- Source text -
※ ※ ※

Back in Ranger Land, there's a big ceremony to make Delenn the new Ranger One, but Marcus doesn't show up because he's busy getting his butt handed to him by Neroon. I was 100% convinced that Marcus Sue was going to win the fight, because that's how this show tends to go, but imagine my delight when Neroon beats him senseless! It was awesome. Neroon was already a favorite character, and now he's risen a notch or two in the ranks. I even dared to hope that he'd straight up killed Marcus by beating him to death with a steel bar, but alas. I admit I was surprised, though, that he backed down from his claim and decided to let Delenn have the Rangers. I was initially furious at this, because I saw it as a moral victory for Marcus, but once my red haze cleared from my eyes I saw that it is even more of a moral turning point for Neroon. We've always seen him as a villain, and in this season with the Warrior Caste getting way too big for their britches he seems even more like a bad guy, but wow: he just gave a politial opponent a massive resource because he knows they will be more effective in her hands than his. He recognizes that their purpose, should they ever decide to start filling it, is to protect and save the entire galaxy, and unlike all the dopes on Earth Neroon knows that this purpose is more important than his own petty ambitions. He may be an antagonist, but he's a good guy, and by listening to the one good idea Marcus ever had he's proven to be far less prideful than I am, too. Plus he got to beat Marcus unconscious with a pipe! Guys, I want to be Neroon.

The part I don't understand about the ending is that Delenn and Sheridan both treat this as "there was an assault on Marcus," despite the fact that they are also apparently fully aware of the fact that Marcus went after Neroon and challenged him to a fight to the death. When Neroon shows up in medbay to intone some solemn words at Marcus's coma, Delenn snaps at him: "come to finish what you started?" And for some reason neither Neroon nor Lennier nor the semi-conscious Marcus says "Neroon was defending himself from an armed assailant." Self defense is still self defense, even when you don't like the guy defending himself.

※ ※ ※

- Listed entries -
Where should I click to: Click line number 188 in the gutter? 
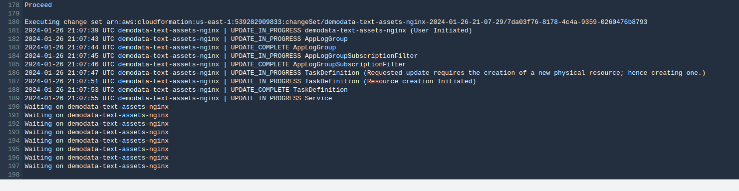pos(14,90)
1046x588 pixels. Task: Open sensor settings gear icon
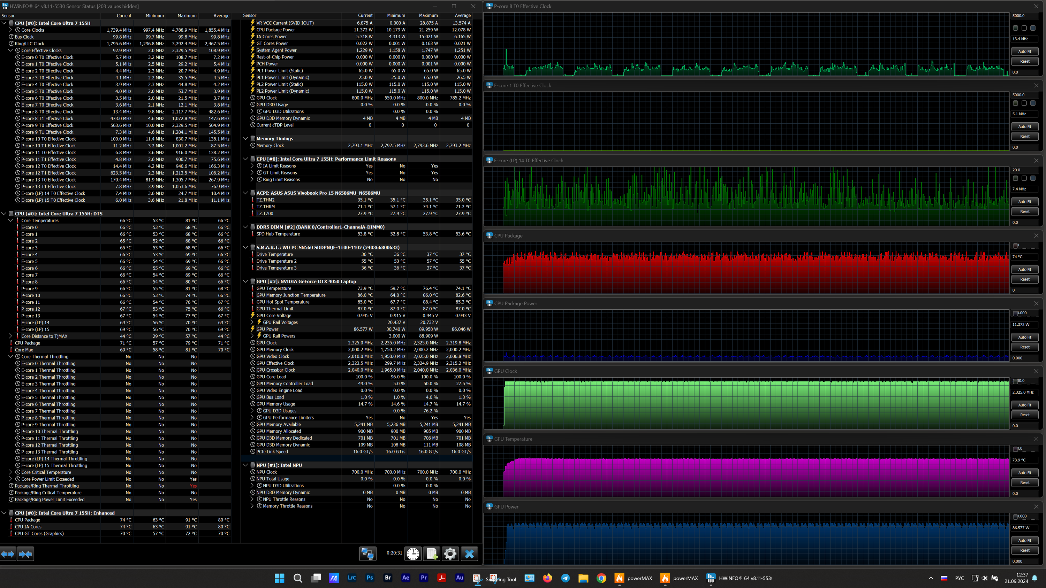point(450,554)
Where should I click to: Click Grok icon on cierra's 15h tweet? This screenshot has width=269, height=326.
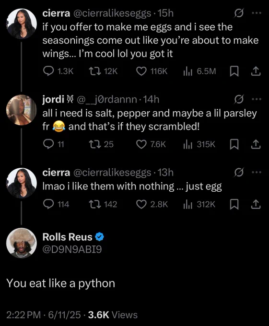click(239, 13)
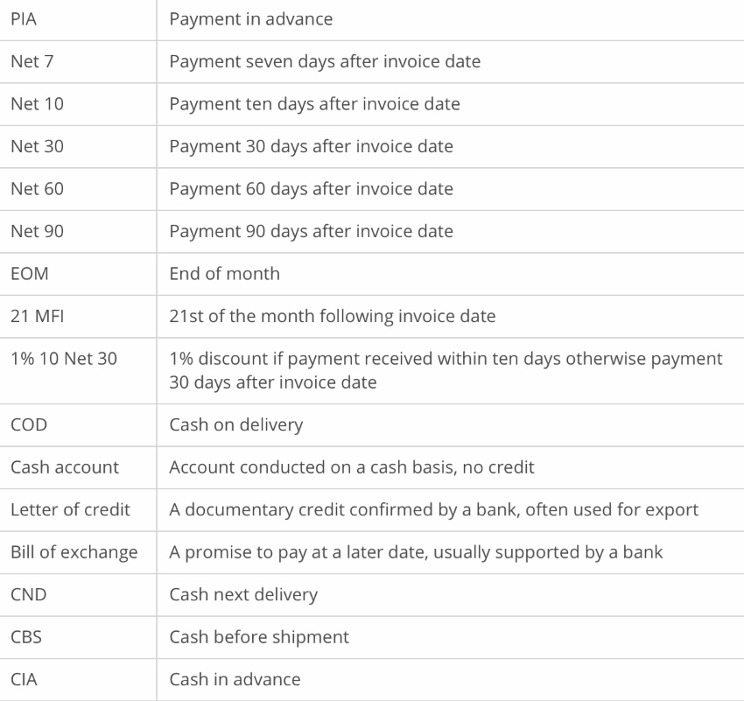Image resolution: width=744 pixels, height=701 pixels.
Task: Select the Net 10 row label
Action: tap(37, 104)

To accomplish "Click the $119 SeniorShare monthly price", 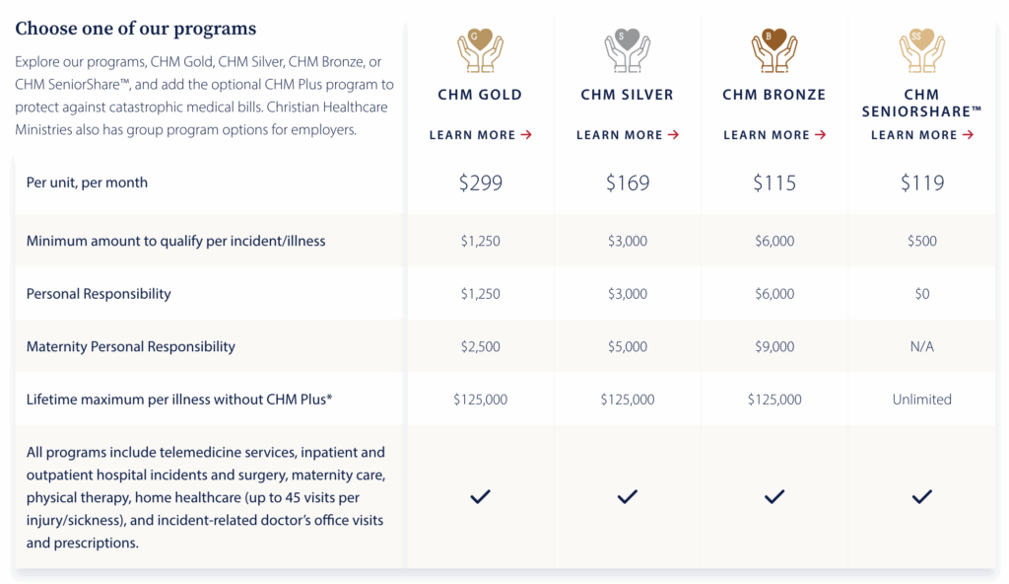I will 921,183.
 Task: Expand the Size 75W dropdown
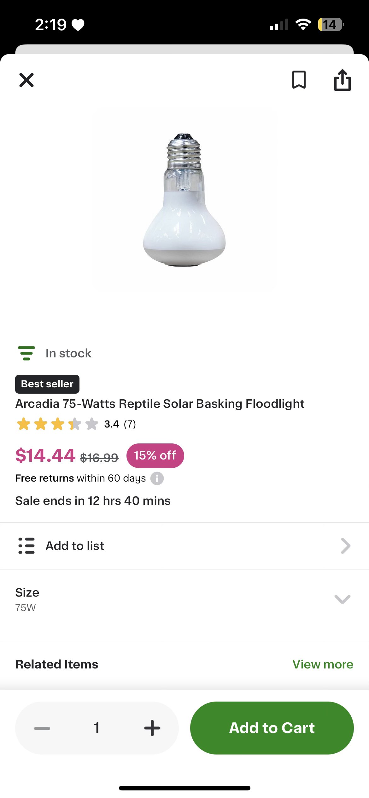(x=342, y=599)
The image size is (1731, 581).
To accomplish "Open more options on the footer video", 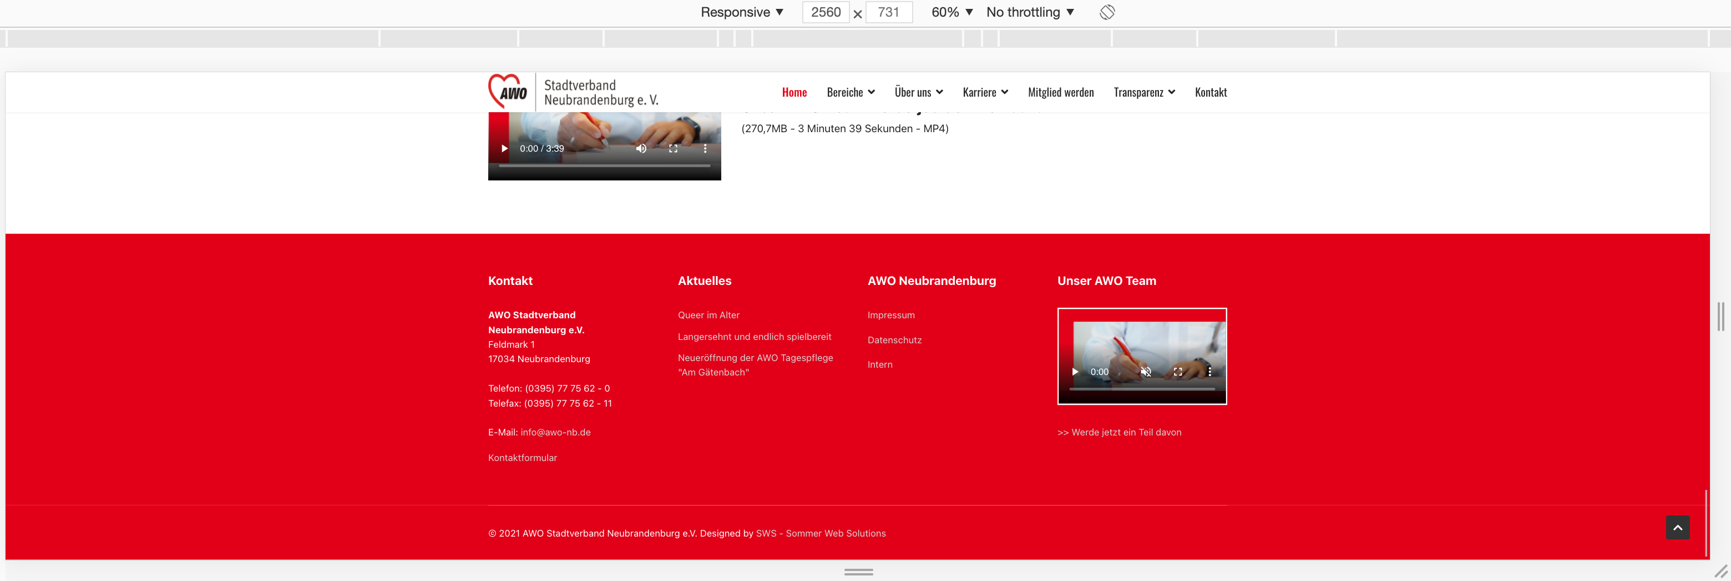I will 1209,372.
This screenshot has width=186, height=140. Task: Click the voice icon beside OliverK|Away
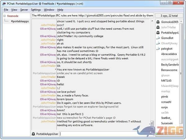(158, 43)
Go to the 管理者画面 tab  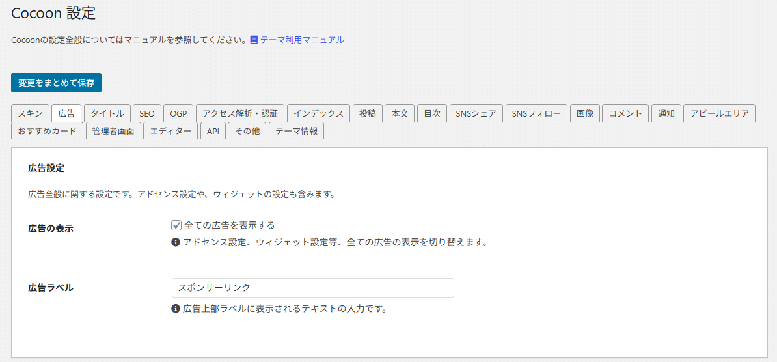point(113,131)
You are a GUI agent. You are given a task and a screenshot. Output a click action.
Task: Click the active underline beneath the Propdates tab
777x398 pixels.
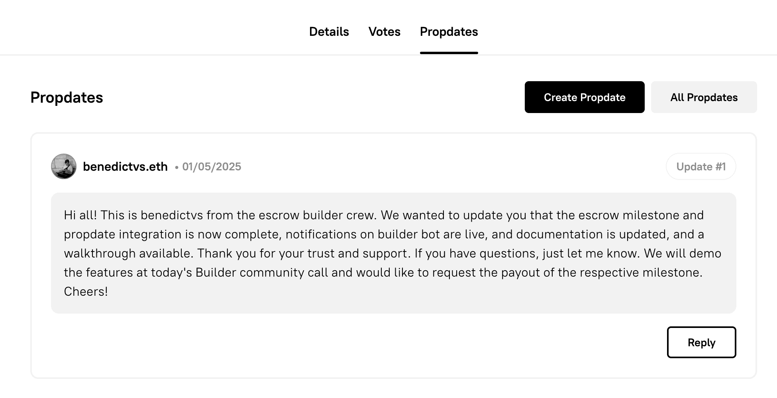449,53
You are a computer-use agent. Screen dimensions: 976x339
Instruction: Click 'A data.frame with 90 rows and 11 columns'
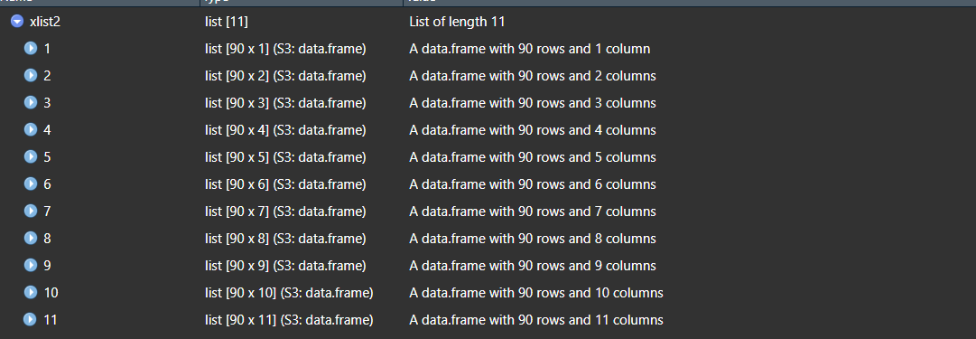tap(536, 320)
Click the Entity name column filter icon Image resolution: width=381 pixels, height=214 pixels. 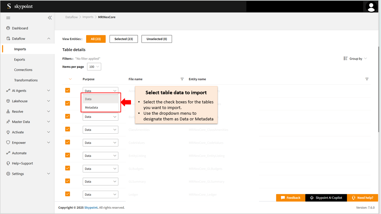click(x=367, y=79)
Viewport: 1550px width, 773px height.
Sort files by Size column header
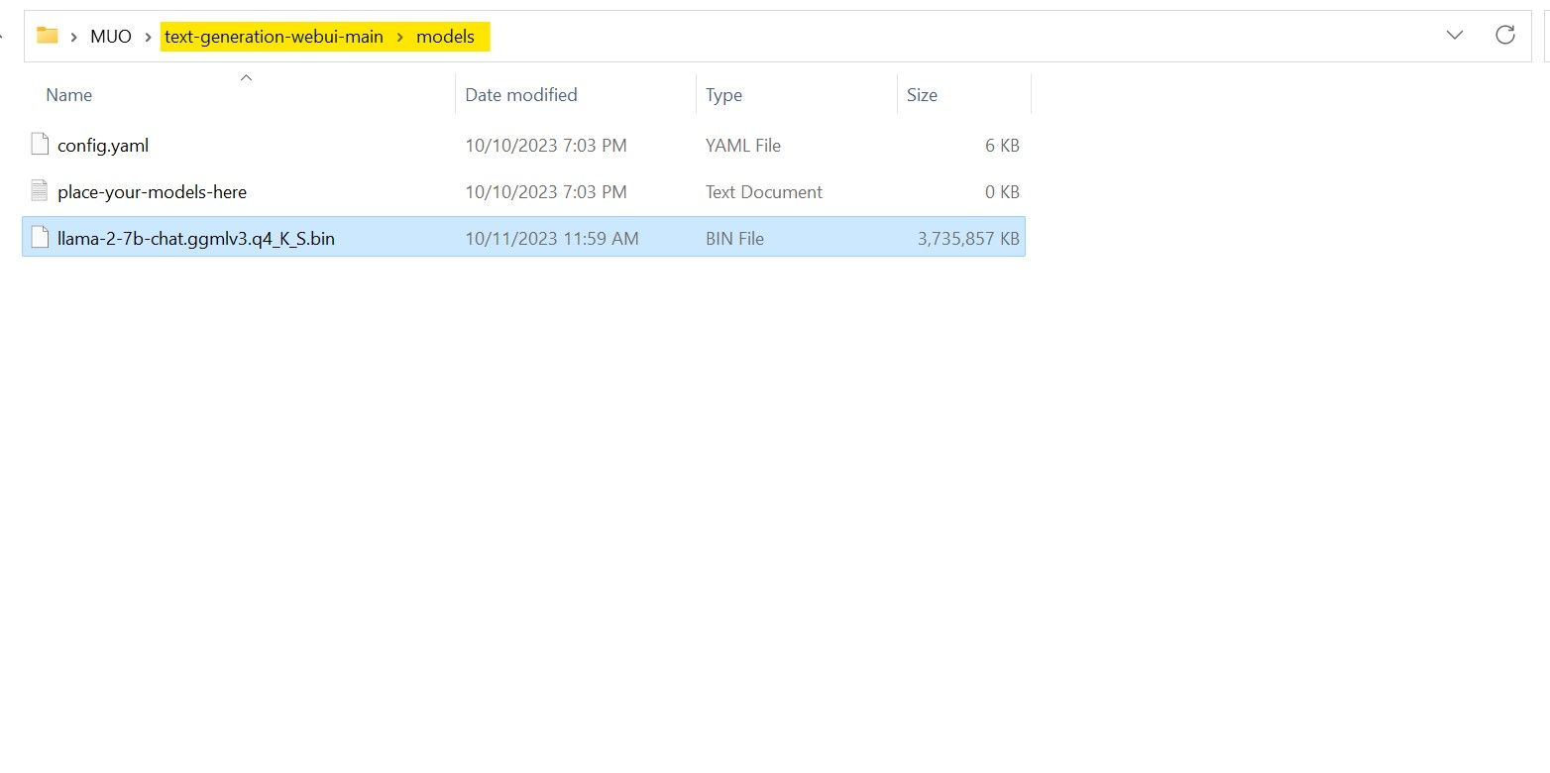[x=922, y=95]
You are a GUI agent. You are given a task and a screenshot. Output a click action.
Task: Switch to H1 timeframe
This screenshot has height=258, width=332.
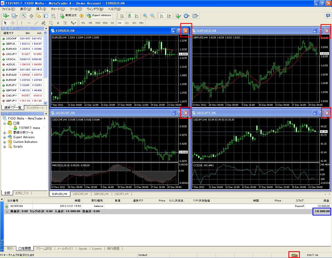(112, 23)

※ ※ ※

Repeat the passage above about Neroon and Marcus word for word, from "The part I don't" to "guy defending himself.".

The part I don't understand about the ending is that Delenn and Sheridan both treat this as "there was an assault on Marcus," despite the fact that they are also apparently fully aware of the fact that Marcus went after Neroon and challenged him to a fight to the death. When Neroon shows up in medbay to intone some solemn words at Marcus's coma, Delenn snaps at him: "come to finish what you started?" And for some reason neither Neroon nor Lennier nor the semi-conscious Marcus says "Neroon was defending himself from an armed assailant." Self defense is still self defense, even when you don't like the guy defending himself.